▸ **Texto extraído**:
Entre as instituições financeiras, a queda de 0,25 ponto porcentual, para 13,50%, era a aposta predominante. Segundo pesquisa do Projeções Broadcast, 62 de 88 (70%) das casas consultadas esperavam recuo para 13,50%, enquanto 26 (30%) viam queda maior, de 0,50 ponto, para 13,25%.
Juros reais
Mesmo com primeira redução na Selic, o Brasil permanece no posto de “campeão” de juros reais - descontada a inflação - (7,54%) do mundo, considerando o levantamento do site MoneyYou com 40 economias - o que não tem “nenhuma explicação” na opinião do presidente Lula.
Nas contas do BC, o juro neutro, que não acelera nem alivia a inflação, é de 4,5%. A taxa real brasileira está bem acima de México (6,64%) e Colômbia (6,15%), que vêm logo na sequência na lista. A média das 40 economias é de 0,84%.
Em junho, no último Copom, a maioria dos membros do BC já indicava haver condições de baixar de forma “parcimoniosa” a Selic em agosto, caso o processo de desinflação continuasse, com impacto em expectativas - o que ocorreu. Por outro lado, o processo de alta de juros segue em curso em países desenvolvidos, há resiliência da atividade econômica no Brasil e as expectativas de inflação ainda estão desancoradas.
No último Boletim Focus, as projeções para o IPCA de 2024, foco da política monetária, e de 2025, que tem peso minoritário, cederam de 4% para 3,89% e de 3,80% para 3,50% em relação ao Copom anterior, respectivamente. O centro da meta para os dois anos é de 3%. A expectativa para este ano agora é de 4,84% - 0,09pp acima do teto da meta (4,75%) -, contra 5,1% na pesquisa anterior ao encontro de junho.
Decisão não atende os pequenos negócios
A redução de 0,5 ponto percentual vai ao encontro de uma demanda geral do governo e dos empresários, mas deixa frustrados aqueles que enxergavam nos indicadores da economia espaço para uma redução mais significativa. É o caso do presidente do Sebrae Nacional, Décio Lima, que considera a o patamar ainda elevado da taxa de juros como uma falta de sensibilidade para com os donos de pequenos negócios no Brasil.
“A economia brasileira tem respondido positivamente. O país teve o quarto maior crescimento do PIB no primeiro trimestre entre todas as economias globais. Somamos um volume de US$ 166,5 bilhões em exportações, com superávit de US$ 45,5 bilhões, o maior da nossa história. Além disso temos mantido, de modo consistente, a retomada dos empregos formais”, comenta Décio Lima.
Nesse contexto, segundo o presidente do Sebrae, é injustificável que os donos de pequenos negócios tenham de tomar empréstimos com uma taxa de juros tão elevada. “O empreendedor precisa ter acesso a crédito a um custo viável para poder investir e ajudar o país a retomar o crescimento. Mas, com as condições atuais, é pegar um empréstimo para falir ou quebrar amanhã”, avalia.

(Entradas do conjunto de dados)

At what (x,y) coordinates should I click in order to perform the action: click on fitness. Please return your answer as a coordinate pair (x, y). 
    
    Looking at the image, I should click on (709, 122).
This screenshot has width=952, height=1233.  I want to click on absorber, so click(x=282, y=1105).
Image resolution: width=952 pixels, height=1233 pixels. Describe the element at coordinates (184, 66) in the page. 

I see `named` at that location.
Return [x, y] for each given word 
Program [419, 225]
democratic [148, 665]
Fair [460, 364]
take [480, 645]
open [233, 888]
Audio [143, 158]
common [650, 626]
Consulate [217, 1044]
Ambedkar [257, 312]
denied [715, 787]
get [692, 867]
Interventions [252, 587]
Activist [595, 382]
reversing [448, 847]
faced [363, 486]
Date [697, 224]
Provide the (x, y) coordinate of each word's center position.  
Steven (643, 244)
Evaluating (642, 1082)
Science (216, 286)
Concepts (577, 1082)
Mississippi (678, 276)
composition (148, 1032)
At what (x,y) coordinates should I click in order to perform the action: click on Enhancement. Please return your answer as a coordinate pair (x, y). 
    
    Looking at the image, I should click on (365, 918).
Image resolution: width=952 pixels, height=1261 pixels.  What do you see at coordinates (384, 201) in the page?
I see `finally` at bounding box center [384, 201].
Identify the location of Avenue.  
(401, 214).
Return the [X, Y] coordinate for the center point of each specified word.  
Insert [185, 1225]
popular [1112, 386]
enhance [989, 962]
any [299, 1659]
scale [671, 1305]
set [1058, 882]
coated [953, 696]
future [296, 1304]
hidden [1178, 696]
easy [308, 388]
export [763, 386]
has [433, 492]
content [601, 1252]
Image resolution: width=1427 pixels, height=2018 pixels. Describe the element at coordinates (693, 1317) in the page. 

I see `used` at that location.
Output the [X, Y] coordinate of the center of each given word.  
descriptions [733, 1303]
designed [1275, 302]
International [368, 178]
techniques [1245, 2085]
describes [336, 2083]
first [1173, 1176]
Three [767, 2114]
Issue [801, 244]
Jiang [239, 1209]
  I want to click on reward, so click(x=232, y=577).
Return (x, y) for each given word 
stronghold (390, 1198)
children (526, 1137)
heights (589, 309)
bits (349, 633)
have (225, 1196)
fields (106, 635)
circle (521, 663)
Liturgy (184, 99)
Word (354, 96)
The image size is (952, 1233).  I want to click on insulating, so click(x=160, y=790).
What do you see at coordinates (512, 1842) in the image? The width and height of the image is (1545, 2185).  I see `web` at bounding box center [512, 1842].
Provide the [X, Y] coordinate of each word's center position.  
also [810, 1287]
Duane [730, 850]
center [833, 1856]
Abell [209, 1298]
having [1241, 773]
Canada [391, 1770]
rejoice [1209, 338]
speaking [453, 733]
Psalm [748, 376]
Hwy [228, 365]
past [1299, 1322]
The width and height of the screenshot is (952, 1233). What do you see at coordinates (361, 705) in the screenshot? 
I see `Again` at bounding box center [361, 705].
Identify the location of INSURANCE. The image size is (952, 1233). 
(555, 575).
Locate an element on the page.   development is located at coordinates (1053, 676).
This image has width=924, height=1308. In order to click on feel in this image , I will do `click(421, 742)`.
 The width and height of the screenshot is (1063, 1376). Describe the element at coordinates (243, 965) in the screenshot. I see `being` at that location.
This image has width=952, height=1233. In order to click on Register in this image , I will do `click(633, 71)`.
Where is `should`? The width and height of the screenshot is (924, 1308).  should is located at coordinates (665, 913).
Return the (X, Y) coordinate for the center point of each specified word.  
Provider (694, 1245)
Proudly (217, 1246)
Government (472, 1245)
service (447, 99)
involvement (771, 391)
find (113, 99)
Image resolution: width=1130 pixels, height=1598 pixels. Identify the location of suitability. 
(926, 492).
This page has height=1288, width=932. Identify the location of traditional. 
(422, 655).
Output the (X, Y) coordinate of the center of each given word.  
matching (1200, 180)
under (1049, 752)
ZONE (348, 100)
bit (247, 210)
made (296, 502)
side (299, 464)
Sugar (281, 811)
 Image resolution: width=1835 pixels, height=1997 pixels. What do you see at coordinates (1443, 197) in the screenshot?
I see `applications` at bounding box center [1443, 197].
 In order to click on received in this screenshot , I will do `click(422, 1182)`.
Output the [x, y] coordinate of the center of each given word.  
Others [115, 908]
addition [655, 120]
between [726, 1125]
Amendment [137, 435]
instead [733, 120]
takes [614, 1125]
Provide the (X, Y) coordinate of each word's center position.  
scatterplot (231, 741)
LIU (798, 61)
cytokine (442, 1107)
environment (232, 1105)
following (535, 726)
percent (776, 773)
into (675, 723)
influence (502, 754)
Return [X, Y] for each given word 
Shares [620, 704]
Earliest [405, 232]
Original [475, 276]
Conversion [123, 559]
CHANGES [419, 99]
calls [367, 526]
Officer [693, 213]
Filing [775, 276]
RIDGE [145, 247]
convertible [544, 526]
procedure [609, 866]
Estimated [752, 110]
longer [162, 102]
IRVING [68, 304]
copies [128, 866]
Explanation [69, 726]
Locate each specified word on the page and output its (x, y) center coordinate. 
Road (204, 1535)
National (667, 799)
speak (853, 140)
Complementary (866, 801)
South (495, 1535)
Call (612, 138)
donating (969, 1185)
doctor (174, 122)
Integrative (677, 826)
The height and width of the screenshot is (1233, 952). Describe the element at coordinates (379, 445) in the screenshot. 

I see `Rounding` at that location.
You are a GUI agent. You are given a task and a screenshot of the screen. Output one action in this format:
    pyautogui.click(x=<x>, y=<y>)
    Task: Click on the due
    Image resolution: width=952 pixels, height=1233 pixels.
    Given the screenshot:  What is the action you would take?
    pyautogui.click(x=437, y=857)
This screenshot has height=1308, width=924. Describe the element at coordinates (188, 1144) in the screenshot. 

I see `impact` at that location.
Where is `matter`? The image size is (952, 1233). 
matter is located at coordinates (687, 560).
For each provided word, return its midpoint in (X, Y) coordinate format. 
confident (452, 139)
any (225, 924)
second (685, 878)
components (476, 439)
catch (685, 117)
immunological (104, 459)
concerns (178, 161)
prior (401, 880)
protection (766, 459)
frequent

▸ **Suas instruções**:
Transcreva o trecho do texto sobre a redução da Selic que começa em "Decisão não atende" e termina em "negócios no Brasil.". As linhas do conjunto de dados provêm de uma fonte distinta da do texto.

▸ **Resultado da tarefa**:
Decisão não atende os pequenos negócios
A redução de 0,5 ponto percentual vai ao encontro de uma demanda geral do governo e dos empresários, mas deixa frustrados aqueles que enxergavam nos indicadores da economia espaço para uma redução mais significativa. É o caso do presidente do Sebrae Nacional, Décio Lima, que considera a o patamar ainda elevado da taxa de juros como uma falta de sensibilidade para com os donos de pequenos negócios no Brasil.